Allow import of NWB file with multiple acquisition "Raw" data objects
Although uncommon, some NWB files have multiple ElectricalSeries or other objects under /acquisition/raw. However, spyglass is currently limited to importing the NWB file only if there is a single object there.
@rly I do not understand this. In the data_import.insert_sessions, if the nwb file is a string, it is considered a single file. If it is a list, it is consider multiple files and each is read one at a time. See insert_sessions.py , line 24 - 27 (https://github.com/LorenFrankLab/spyglass/blob/master/src/spyglass/data_import/insert_sessions.py#L24).
If this is not a solution to your issue, can you give me an api call that illustrates where the issue you have happens..?
Bumping this bc I am running into the same issue for my project with the Jadhav Lab.
Raw only has Session in it's primary key, which prevents multiple entries per Session in the current table definition. Altering this table definition seems tricky seeing as it is the base for so many analyses. Brainstorming approaches:
- adding a primary key (like
eseries_number) toRaw. Not sure that would be able to implement in existing databases - adding a part table to
Rawthat could store information on additional eseries per session. Would need to think carefully about how to reference alternative eseries in existing downstream tables - In cases of multiple e-series, making a second
Sessionentry for the other eseries object (e.g.nwb_file_name = animal01012025_eseries2_.nwb). A little hacky, but avoids needing to change any core table structures
@CBroz1 any thoughts on practicality on any of these?
Adding a primary key
Our current assumption with table alteration updates to Spyglass is that changes can be made with DataJoint. Ideally, database admins of other instances would not need to run table alterations through MySQL. Altering primary keys has presumably been on their roadmap for 6y given the wording of the errors. This seems unlikely
Violating our assumption would mean providing a complex migration script, or altering a backup and declaring a new instance from it. That's a tough and risky road
Part table vs session-name convention
Deciding between these two comes down to a question of how multiple e-series are treated downstream. To what extent do they need to be processed as one (-> parts) vs independently and only compared later (-> convention)? I think I would want to chat more about this before making a recommendation, but I can lay out some pros/cons
Part table
Downstream tables now need to check for the presence of entries or maybe a boolean secondary key in the master table before.
- Pro: explicit relationship in the tables
- Con: significant dev to implement
Convention
Something in the primary key of the session name to highlight the relationship
- Pro: Simple to implement, delaying the burden to only needed cases
- Cons:
- Implicit knowledge, documentation burden
- May trigger #453, which can be a headache to navigate
Thanks Chris! Agree with your points above.

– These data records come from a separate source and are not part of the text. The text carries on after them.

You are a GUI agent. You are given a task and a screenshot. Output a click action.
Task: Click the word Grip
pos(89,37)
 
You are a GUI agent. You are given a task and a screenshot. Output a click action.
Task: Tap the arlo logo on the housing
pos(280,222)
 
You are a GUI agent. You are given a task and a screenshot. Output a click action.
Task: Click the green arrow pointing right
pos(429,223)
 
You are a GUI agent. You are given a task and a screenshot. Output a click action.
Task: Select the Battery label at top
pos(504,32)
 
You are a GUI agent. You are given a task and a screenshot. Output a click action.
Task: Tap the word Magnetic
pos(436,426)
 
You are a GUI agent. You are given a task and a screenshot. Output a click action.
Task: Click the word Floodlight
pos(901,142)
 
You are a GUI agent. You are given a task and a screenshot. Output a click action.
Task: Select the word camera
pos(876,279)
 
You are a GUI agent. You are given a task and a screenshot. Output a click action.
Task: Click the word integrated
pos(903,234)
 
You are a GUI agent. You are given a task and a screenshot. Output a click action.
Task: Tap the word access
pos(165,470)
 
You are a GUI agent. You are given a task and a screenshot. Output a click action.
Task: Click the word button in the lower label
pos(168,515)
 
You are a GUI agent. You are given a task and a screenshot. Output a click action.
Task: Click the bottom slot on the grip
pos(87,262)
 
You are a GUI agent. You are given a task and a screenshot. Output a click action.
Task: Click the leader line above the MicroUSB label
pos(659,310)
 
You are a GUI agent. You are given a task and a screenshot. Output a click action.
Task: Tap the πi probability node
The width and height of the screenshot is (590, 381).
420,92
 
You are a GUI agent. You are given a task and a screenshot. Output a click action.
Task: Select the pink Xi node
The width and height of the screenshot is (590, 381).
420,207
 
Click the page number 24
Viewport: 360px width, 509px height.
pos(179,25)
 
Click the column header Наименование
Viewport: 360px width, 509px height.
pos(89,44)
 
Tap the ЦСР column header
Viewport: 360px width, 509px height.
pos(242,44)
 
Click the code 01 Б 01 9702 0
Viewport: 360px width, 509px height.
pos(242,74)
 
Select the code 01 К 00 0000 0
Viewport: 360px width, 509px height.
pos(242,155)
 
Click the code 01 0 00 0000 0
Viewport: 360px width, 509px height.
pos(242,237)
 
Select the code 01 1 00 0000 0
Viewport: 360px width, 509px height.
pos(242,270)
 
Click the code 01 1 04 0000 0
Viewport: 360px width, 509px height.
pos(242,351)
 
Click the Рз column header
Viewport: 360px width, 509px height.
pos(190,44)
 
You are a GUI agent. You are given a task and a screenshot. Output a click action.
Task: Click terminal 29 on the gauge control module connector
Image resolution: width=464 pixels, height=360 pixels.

@pauladkisson , could you give a little more detail about the scenario for the multiple raw objects? Are these just different probes/devices that were each saved to separate raw acquisition objects in the nwb?
Thanks @samuelbray32 and @CBroz1 for looking into this.
In this current scenario, we have the ephys data split into multiple recording epochs (sleep - wake - behavior - etc), within the context of a daily session (grouped together for spike sorting, behavior, and behavior).
But the more general point is that NWB encourages users to put all their raw acquired data under acquisition (https://pynwb.readthedocs.io/en/stable/tutorials/general/plot_file.html) including ephys but also other modalities like video. In the current version of sgi.insert_sessions, any other object in acquisition will break the insertion, even if it's not an ElectricalSeries.
I see. if I understand correctly theres two largely separate issues here:
1. Multiple electrical series objects in nwb.acquisition
- In our lab, the standard has been to concatenate the timestamps and voltage measurements from multiple epochs into a single electrical series object (our conversion package). Separating periods for spikesorting/behavior analysis/ etc. is done using intervals in spyglass.
- In your case these are stored as separate objects.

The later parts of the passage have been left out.